TEXTO PROPORCIONADO
☆ ☆ ☆ ☆ ☆

Ruben Wagensberg En el laberinto
Meses antes de aquel octubre de 2017, una manifestación multitudinaria recorrió las calles de Barcelona al grito de «Volem acollir». La marcha formaba parte de la campaña Casa nostra, casa vostra, movilización que agrupaba a unas 900 entidades y colectivos de todo tipo en solidaridad con las personas migrantes y refugiadas. Su coordinador fue Ruben Wagensberg. Hasta entonces, un perfecto desconocido para la mayoría.
La vida está repleta de cruces de caminos. Con cada elección, se va trazando una ruta. O un laberinto. Un lejano junio de 2016 marcó el mapa vital de Wagensberg. La tragedia impactaba en las fronteras de Europa. Desde hacía poco más de un año, cientos de miles de personas trataban de huir de los conflictos en Siria, Afganistán e Irak. El horror se encarnó en el pequeño cuerpo de Aylan, varado en una playa turca. Ante la parálisis de las instituciones europeas, la movilización ciudadana se implicó en la ayuda al refugiado. Wagensberg, como tantos otros voluntarios catalanes, acudió al EKO Camp, en el norte de Grecia.
El activismo no era un terreno desconocido para él. Semanas antes, había dirigido la campaña Allarga la vida para promover la donación de órganos y tejidos. El origen fue el trabajo de fin de curso que, como profesor de la asignatura de servicio comunitario de la escuela Súnion, les había encomendado a sus alumnos. Que la acción llegara a organizar, entre otras actividades, un macroconcierto en la Sala Apolo da una idea del entusiasmo del docente.
El impacto de aquellos días en el campamento de refugiados en Grecia llevó a Wagensberg a implicarse a fondo en la ayuda al refugiado. La campaña Volem acollir fue un grito masivo de hermandad. Un clamor que reunió a personas de distintos colores políticos, que despertó el orgullo colectivo. Visto en perspectiva, fueron días de esperanza... y de inocencia. El mensaje antiinmigración aún no había calado.

☆ ☆ ☆ ☆ ☆

REGISTROS DE DATOS
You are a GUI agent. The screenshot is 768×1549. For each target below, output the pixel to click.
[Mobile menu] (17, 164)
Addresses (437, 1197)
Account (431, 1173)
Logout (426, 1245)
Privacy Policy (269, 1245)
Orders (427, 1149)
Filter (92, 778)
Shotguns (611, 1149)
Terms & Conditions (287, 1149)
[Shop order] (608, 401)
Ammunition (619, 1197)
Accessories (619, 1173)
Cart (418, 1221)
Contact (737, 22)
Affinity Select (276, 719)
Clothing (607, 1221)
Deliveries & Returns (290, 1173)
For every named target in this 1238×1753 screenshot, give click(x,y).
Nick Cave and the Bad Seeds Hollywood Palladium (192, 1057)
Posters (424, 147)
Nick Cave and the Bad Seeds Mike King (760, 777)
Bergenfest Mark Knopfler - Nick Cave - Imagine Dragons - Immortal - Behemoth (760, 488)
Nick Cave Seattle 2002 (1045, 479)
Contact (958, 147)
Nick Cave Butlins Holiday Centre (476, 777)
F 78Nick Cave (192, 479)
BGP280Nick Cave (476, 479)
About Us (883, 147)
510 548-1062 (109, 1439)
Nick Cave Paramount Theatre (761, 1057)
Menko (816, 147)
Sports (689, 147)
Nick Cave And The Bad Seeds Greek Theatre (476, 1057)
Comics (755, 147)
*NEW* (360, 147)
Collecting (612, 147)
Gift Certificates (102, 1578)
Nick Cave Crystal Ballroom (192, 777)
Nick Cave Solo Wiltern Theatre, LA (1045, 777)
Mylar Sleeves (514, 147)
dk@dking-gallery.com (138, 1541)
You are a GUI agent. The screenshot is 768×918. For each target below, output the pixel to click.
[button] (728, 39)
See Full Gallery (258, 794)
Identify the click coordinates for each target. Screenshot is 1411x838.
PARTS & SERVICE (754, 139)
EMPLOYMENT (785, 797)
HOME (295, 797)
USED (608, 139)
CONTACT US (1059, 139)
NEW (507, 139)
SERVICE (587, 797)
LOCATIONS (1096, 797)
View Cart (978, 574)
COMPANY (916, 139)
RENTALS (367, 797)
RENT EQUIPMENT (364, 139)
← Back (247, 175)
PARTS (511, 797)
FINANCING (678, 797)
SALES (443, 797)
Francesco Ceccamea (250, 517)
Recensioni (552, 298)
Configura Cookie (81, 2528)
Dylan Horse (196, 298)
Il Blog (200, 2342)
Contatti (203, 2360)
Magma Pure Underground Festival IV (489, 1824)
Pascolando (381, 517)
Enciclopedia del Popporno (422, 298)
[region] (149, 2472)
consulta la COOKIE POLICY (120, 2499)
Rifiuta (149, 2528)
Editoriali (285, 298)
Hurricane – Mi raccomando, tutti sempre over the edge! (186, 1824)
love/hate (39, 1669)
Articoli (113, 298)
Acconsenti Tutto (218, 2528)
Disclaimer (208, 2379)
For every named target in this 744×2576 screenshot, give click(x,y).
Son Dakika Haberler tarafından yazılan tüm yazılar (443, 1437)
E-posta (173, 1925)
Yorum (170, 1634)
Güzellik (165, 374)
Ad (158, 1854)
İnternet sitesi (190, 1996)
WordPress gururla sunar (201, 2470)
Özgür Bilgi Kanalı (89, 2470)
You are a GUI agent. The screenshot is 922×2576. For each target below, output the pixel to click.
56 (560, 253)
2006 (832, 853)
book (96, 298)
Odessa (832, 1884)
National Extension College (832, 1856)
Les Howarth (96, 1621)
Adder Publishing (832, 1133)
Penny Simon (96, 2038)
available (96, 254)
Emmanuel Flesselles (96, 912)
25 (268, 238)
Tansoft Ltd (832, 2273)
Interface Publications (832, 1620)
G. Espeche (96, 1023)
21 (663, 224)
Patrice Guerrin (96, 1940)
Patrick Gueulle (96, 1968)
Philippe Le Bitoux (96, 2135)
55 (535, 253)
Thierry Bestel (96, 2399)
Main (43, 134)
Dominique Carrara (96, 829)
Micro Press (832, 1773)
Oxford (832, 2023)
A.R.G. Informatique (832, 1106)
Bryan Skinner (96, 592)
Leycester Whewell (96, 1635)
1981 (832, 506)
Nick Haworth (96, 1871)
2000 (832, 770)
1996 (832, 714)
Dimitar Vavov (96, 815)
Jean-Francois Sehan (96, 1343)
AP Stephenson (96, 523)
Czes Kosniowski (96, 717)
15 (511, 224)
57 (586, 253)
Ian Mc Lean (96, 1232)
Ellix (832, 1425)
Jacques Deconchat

☆ ☆ ☆ ☆ ☆

ENUNCIADO A
Copia de nuevo el fragmento del texto sobre Ruben Wagensberg entre "Ruben Wagensberg En" y "para la mayoría.", ambos incluidos, y cambia "manifestación" por "protesta".
ENUNCIADO B
Según el texto sobre Ruben Wagensberg, ¿cuántas entidades y colectivos agrupaba aproximadamente la campaña Casa nostra, casa vostra?

SOLUCIÓN REDACTADA A
Ruben Wagensberg En el laberinto
Meses antes de aquel octubre de 2017, una protesta multitudinaria recorrió las calles de Barcelona al grito de «Volem acollir». La marcha formaba parte de la campaña Casa nostra, casa vostra, movilización que agrupaba a unas 900 entidades y colectivos de todo tipo en solidaridad con las personas migrantes y refugiadas. Su coordinador fue Ruben Wagensberg. Hasta entonces, un perfecto desconocido para la mayoría.

SOLUCIÓN REDACTADA B
Unas 900 entidades y colectivos.